Re: TOMOYO in linux-next

From: Bodo Eggert
Date: Sun Mar 29 2009 - 10:26:18 EST


On Sun, 29 Mar 2009, Pavel Machek wrote:
On Fri 2009-03-27 14:04:32, Bodo Eggert wrote:
On Fri, 27 Mar 2009, Pavel Machek wrote:
On Fri 2009-03-27 10:28:07, Bodo Eggert wrote:
Pavel Machek <pavel@xxxxxx> wrote:

I don't think merging that is good idea. Security should be doable
without making shell-like glob matching...

How do you suppose a security system should handle mozilla modifying
~/.bashrc differently from downloading something to ~/pr0n.jpg?

How does shell-like glob matching help there? You'd need to parse
/etc/passwd to find all ~ directories...

That is, if you'd use HOME=`dd if=/dev/urandom ...`.

If you have your users in /home/user, you can tell /home/*/.*
is bad, /home/*/[^.]* is OK.

On the common systems I know of, homes are spread over different
volumes and different directories. TOMOYO's wildcards do _not_ solve
this particular problems.

Don't do that then. If you start having user's homes at /usr/local/sbin/something/, your systenm is FUBAR anyway.

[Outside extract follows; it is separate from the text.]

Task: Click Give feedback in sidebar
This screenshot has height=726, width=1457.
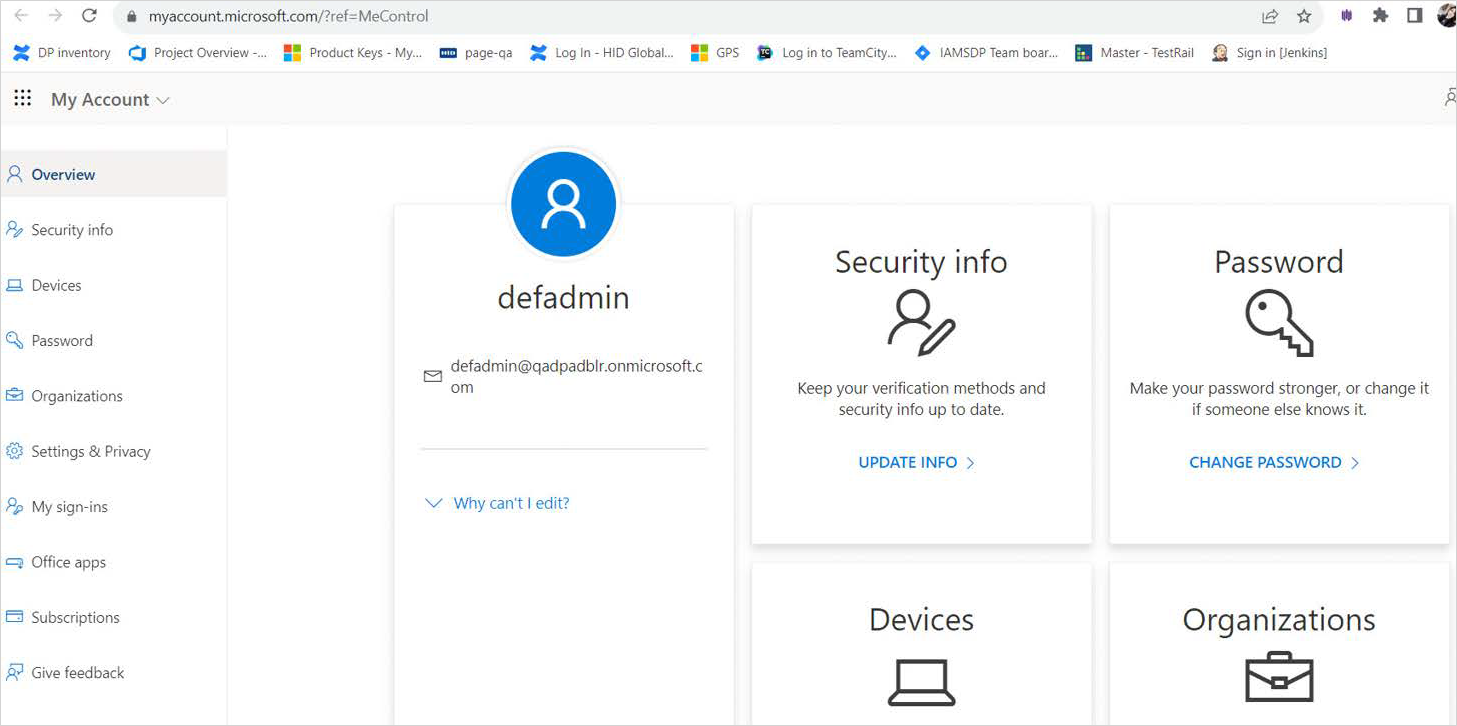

Put your homes into /home/volume/group/user (=~ /home/*/*/*/.*).

How would you exclude mozilla from writing to .* then? ".a" is bad,
".b" is bad ...? or "A" is OK, "a" is OK, "zzzzzzzzzzzzz" is OK"?
Either way, you'd need several universes to store the security profile.

What is magic about .* files? I want mozilla to store the pictures as
.naughty.picture.jpg -- I don't see anything wrong with that.

As long as you have a guaranteed-to-be-complete list of config files, you can get along without wildcards. And still if you do, I'll write a program to make it incomplete.